2 and 3 cannot be tested absolutely. You can test to some chosen confidence level, but you must be prepared for such tests to fail in some fraction of cases. Probably the thing you really want to look out for is test 3 failing much more often than test 2, since that would suggest that your algorithm is wrong.
The tests to apply will depend on the expected distribution. For 2 you most likely expect the random source to be uniformly distributed. There are various tests for this, depending on how involved you want to be, see for example Tests for pseudo-random number generators on this page.
The expected distribution for 3 will depend very much on exactly what you're producing. The simple 50-50 case in the question is exactly equivalent to testing for a fair coin, but obviously other cases will be more complicated. If you can work out what the distribution should be, a chi-square test against it may help.
That depends on the use you make of your test suite. If you run it every few seconds because you embrace test-driven development and aggressive refactoring, then it is very important that it doesn't fail spuriously, because this causes major disruption and lowers productivity, so you should choose a threshold that is practically impossible to reach for a well-behaved implementation. If you run your tests once a night and have some time to investigate failures you can be much stricter.

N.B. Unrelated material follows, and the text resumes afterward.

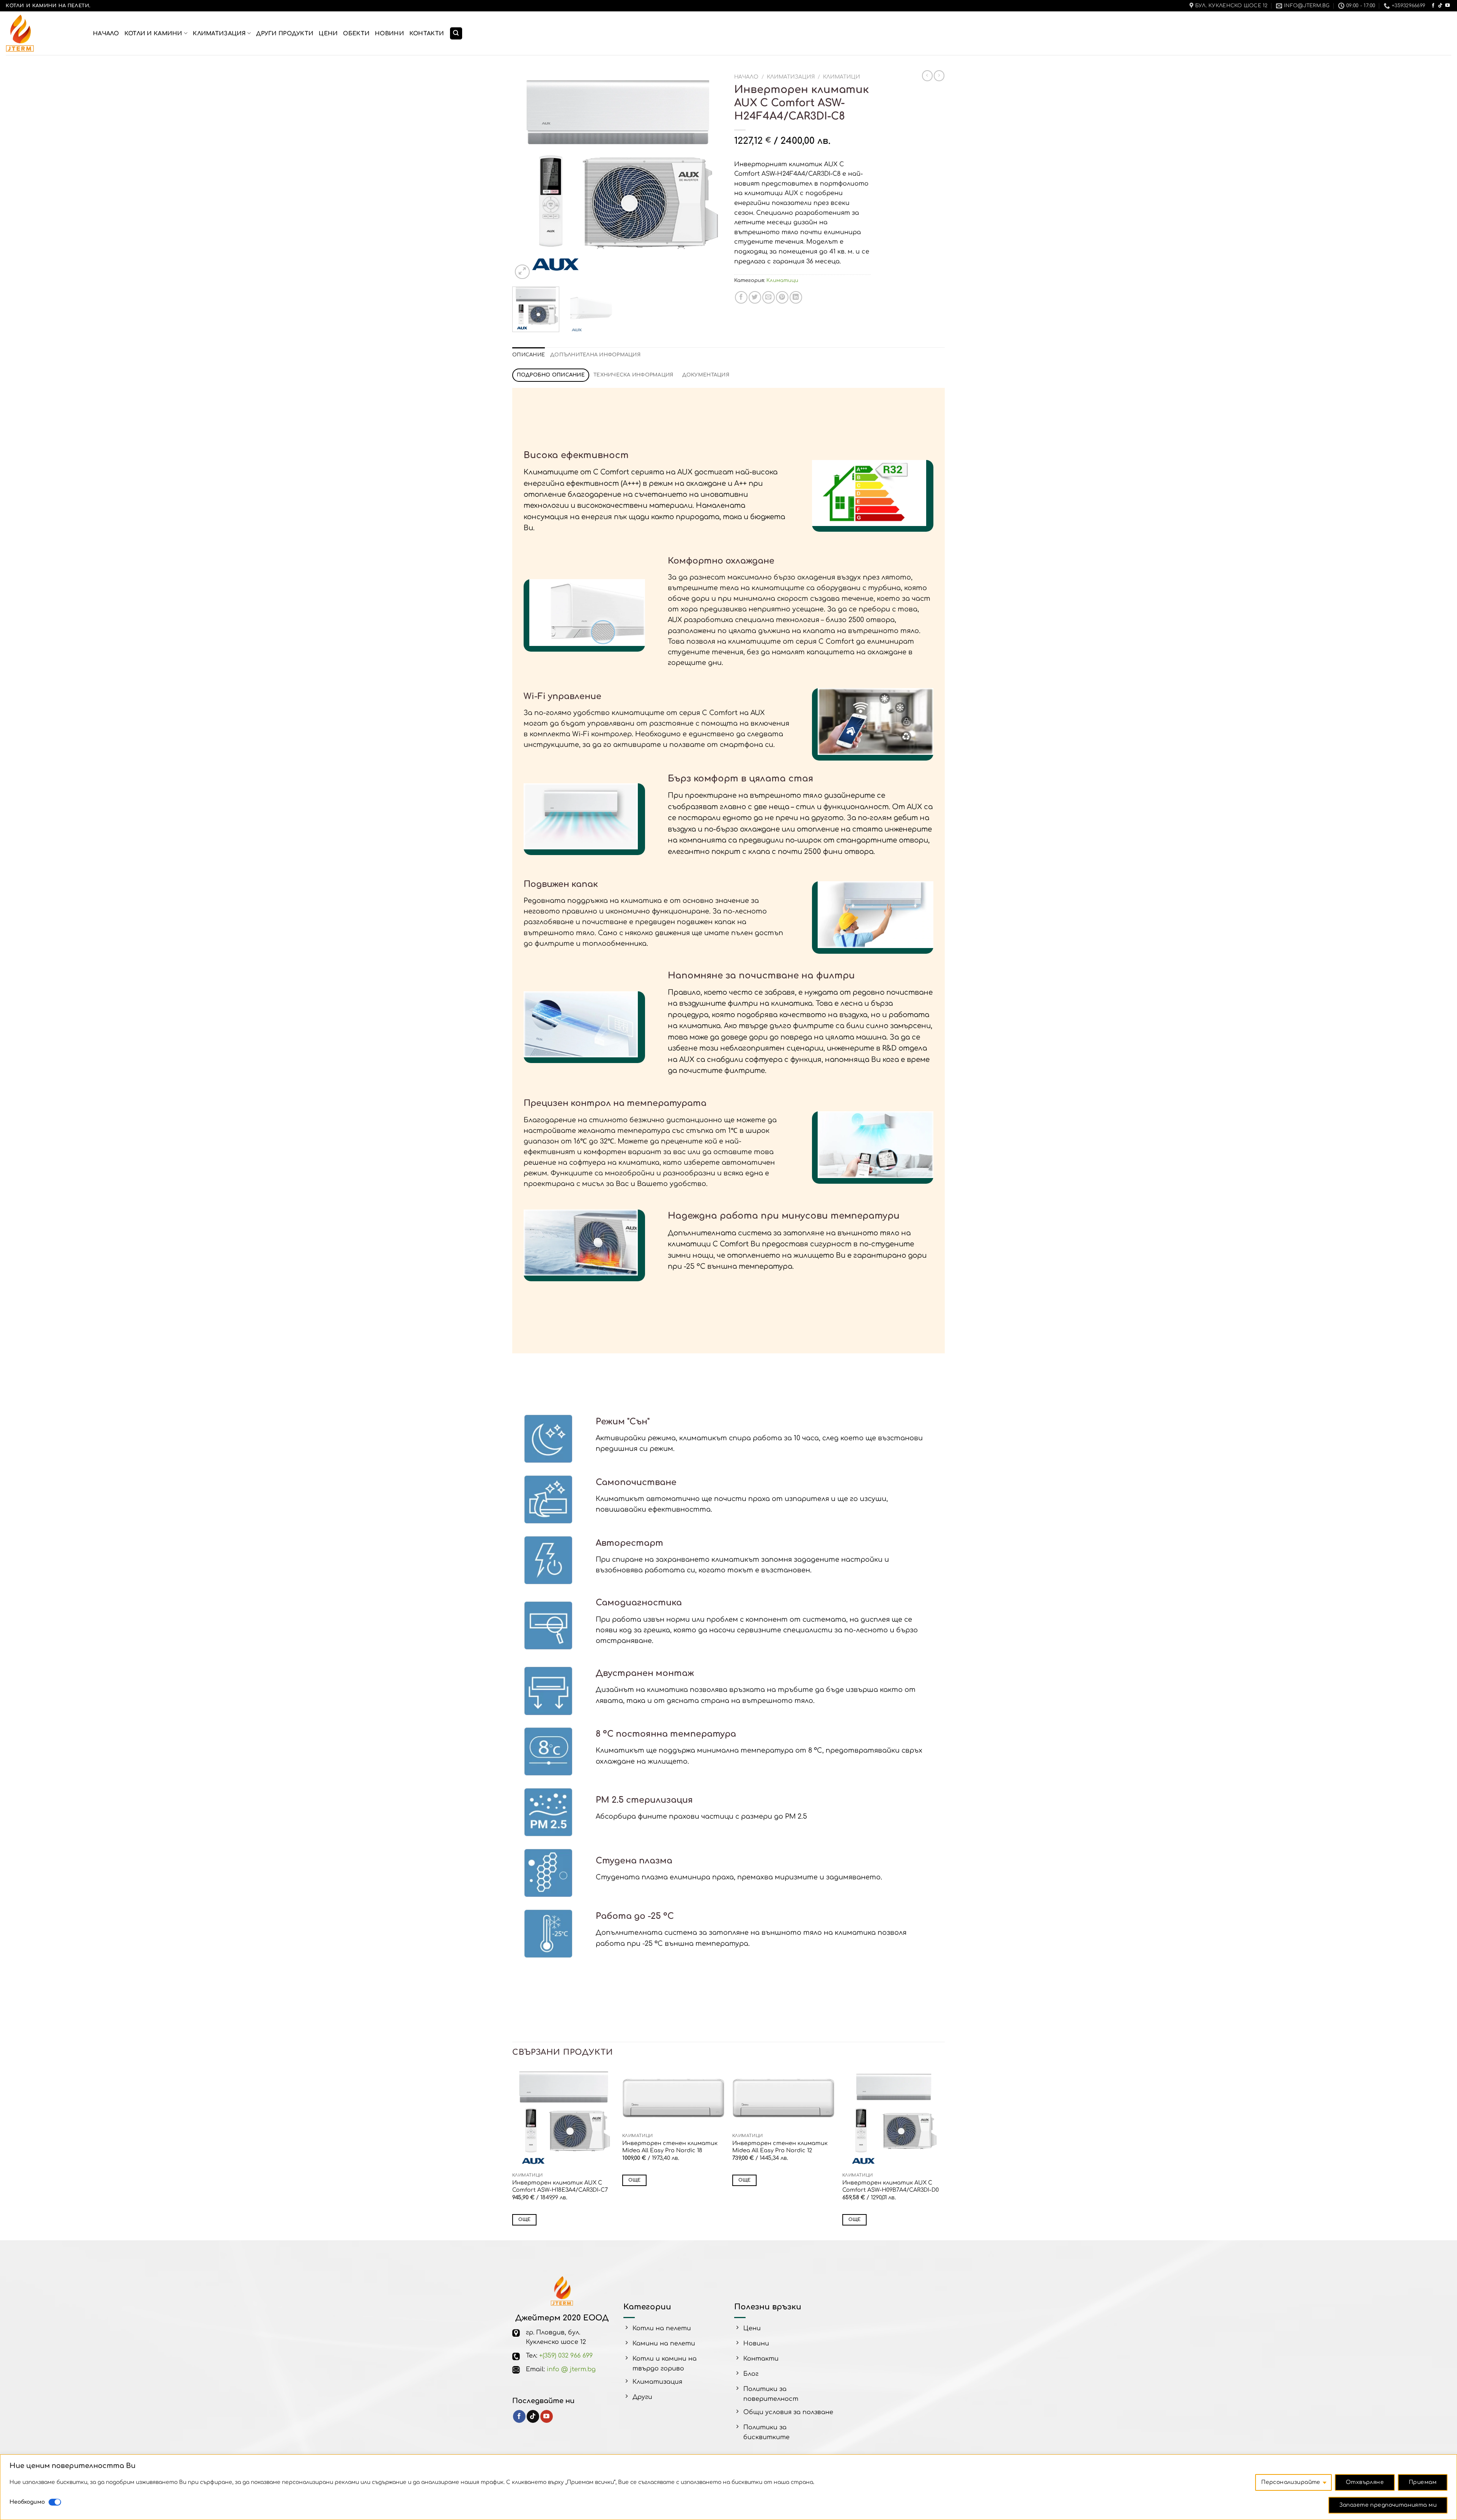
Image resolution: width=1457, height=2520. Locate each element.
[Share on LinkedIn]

Under no circumstances should you deploy something that will lead to frequent uninvestigated failures - this defeats the entire purpose of having a test suite, and dramatically reduces its value to the team.
You should test the distribution of results in a "single" unit test, i.e. that the result is as close to the desired distribution as possible in any individual run. For your example, 2 true / 3 false is OK, 4 true / 1 false is not OK as a result.
Also you could write tests which execute the method e.g. 100 times and checks that the average of the distributions is "close enough" to the desired rate. This is a borderline case - running bigger batches may take a significant amount of time, so you might want to run these tests separately from your "regular" unit tests. Also, as Stefan Steinegger points out, such a test is going to fail every now and then if you define "close enough" stricter, or start being meaningless if you define the threshold too loosely. So it is a tricky case...
I think if I had the same problem I probably construct a confidence interval to detect anomalies if you have some statistics about average/stddev and such. So in your case if the average expected value is 250 then create a 95% confidence interval around the average using a normal distribution. If the results are outside that interval you fail the test.
see more
Why not re-factor the random number generation code and let the unit test framework and the source code both use it? You are trying to test your algorithm and not the randomized sequence right?
First you have to know what distribution should result from your random number generation process. In your case you are generating a result which is either 0 or 1 with probability -0.5. This describes a binomial distribution with p=0.5.
Given the sample size of n, you can construct (as an earlier poster suggested) a confidence interval around the mean. You can also make various statements about the probability of getting, for instance, 240 or less of either outcome when n=500.
You could use a normal distribution assumption for values of N greater than 20 as long as p is not very large or very small. The Wikipedia post has more on this.